I miss the beauty of the mountains in Oregon and Washington.  I lived there when Mt. St. Helens erupted also.


----------



## SeaBreeze (Dec 3, 2013)

We plan to go camping and see the beauty of Washington in the future.  Oregon was great, but never made it to Mt. Hood.  Poor you and all the people living in Washington when Mt. St. Helens blew...must have been some situation there to deal with!   You're one attempt ahead of me in learning to ski, lol.


----------



## Diwundrin (Dec 3, 2013)

We coulda 'done lunch' if I'd known OG.  I went past Mt St H. not too long after it went up, all the ash etc was still everywhere and everything was grey as far as the eye could see.  That must have been a really much too exciting time to live around there.


----------



## Ozarkgal (Dec 3, 2013)

That mountain blowing was a historical moment I would rather not have experienced.  I had camped and ridden the trails on the mountain many times and the total devastation was unbelievable.  I was skeptical that it would blow because they had been predicting it for many weeks. 

I thought they were just trying to get maximum mileage out of the news stories.  The day it finally blew I had gone to Reno, and just checked into my room when I heard the mountain had erupted. When I got home two days later everything was in chaos, and covered in ash.  More of a royal pain in the a**, than exciting.  The ash went on for many weeks between clean up, and the mountain continuing to burp occasionally and the ash being carried in the wind.  Where I lived the ash was not as bad as in some places where there was a foot or more.

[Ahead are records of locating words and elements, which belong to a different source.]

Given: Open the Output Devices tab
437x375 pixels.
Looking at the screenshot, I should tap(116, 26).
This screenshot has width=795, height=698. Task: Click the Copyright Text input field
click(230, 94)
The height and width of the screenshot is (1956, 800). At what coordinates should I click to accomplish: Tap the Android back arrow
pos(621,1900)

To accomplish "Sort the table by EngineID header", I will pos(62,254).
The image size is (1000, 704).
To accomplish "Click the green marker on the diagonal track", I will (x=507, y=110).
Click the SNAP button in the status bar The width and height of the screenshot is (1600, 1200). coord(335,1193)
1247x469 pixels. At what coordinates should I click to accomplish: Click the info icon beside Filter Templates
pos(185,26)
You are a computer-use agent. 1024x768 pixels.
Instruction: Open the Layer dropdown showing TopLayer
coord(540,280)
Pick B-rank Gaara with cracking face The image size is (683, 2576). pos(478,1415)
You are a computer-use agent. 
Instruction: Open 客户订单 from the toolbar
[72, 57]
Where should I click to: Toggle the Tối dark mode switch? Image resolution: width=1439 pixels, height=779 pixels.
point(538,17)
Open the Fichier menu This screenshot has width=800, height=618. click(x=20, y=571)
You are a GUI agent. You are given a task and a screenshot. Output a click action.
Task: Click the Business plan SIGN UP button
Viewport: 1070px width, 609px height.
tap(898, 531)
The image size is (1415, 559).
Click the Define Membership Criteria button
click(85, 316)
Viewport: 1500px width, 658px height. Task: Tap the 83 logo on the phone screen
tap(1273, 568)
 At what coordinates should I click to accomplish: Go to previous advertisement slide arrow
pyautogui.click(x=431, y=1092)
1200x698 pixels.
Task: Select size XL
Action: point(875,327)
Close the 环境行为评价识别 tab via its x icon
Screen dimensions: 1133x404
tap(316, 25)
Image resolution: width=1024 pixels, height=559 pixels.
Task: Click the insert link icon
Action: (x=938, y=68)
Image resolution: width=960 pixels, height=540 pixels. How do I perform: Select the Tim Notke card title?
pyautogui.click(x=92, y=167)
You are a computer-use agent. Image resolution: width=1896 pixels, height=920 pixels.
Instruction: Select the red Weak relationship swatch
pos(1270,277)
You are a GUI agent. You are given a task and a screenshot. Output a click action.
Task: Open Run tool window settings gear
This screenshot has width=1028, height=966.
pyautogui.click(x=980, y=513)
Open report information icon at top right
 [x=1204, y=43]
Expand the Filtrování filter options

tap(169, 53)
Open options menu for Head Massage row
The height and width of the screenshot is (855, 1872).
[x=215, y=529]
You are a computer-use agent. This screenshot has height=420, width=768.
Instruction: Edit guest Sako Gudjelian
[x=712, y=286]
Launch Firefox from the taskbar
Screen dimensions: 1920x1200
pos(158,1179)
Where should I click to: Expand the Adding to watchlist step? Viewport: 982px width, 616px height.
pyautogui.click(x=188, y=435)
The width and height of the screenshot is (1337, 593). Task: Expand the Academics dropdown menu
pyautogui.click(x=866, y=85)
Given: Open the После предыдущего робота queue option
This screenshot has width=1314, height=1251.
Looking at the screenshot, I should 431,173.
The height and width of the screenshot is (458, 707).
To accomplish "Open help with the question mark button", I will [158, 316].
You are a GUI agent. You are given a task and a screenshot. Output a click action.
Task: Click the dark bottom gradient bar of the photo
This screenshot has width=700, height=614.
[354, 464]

Di, you picked a heck of a time to visit there, I hope you got to enjoy the beauty of the Northwest despite the ash.  Did you get to see  the mountain after it's side had blown off?  I was able to see it from my patio in the distance. 

Here is a short video of the eruption and what the mountain looks like today. 

http://www.today.com/video/today/37207719#37207719


Sorry SB, didn't mean to hijack your thread...but lots of memories here.:hijacked:


----------